**Requirements**. In the text on the 55th Electronic Combat Group below, which wing commands the group, and where is that wing based?

**Extract**.
The 55th Electronic Combat Group, Davis-Monthan Air Force Base, provides combat-ready EC-130H Compass Call aircraft, crews, maintenance and operational support to combatant commanders. The group is a Geographically Separated Unit (GSU) that falls under the command of the 55th Wing at Offutt AFB, NE. The group also plans and executes information operations, including information warfare and electronic attack, in support of theater campaign plans. Members of the 55 ECG conduct EC-130H aircrew initial qualification and difference training for 20 aircrew specialties and support operational and force development testing and evaluation for new aircraft systems.

41st and 43d Electronic Combat Squadrons

The 41st Electronic Combat Squadron was activated at Davis-Monthan Air Force Base in July 1980 and the 43d Electronic Combat Squadron was activated at D-M 1 April 1992.

**Stored data**.
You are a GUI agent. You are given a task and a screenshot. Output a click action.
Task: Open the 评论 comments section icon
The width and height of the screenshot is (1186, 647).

**Written solution**. The 55th Wing, at Offutt AFB, NE.